**Work to be completed**
The copy must match the data word for word and contain no pictures.

+===+

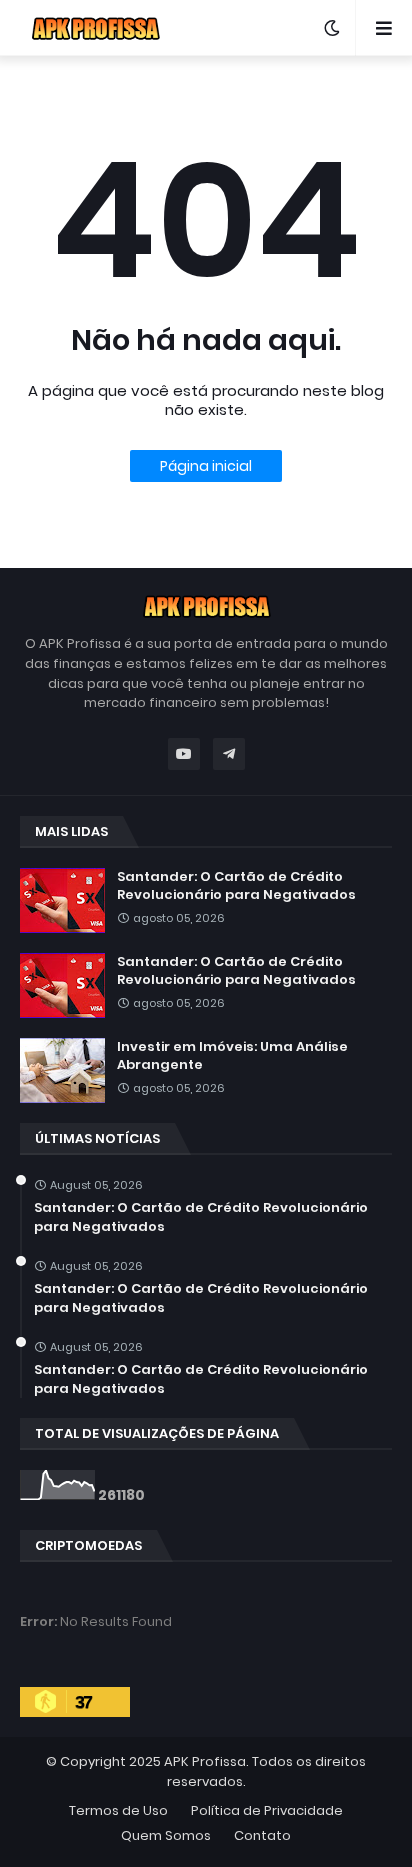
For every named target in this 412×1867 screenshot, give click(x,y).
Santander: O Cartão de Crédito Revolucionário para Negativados (236, 886)
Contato (262, 1835)
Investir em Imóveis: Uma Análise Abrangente (232, 1056)
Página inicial (206, 466)
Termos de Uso (118, 1810)
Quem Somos (166, 1835)
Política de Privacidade (267, 1810)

+===+

**Expected answer**
For every named target in this 412×1867 screenshot, give click(x,y).
Santander: O Cartão de Crédito Revolucionário para Negativados (236, 886)
Contato (262, 1835)
Investir em Imóveis: Uma Análise Abrangente (232, 1056)
Página inicial (206, 466)
Termos de Uso (118, 1810)
Quem Somos (166, 1835)
Política de Privacidade (267, 1810)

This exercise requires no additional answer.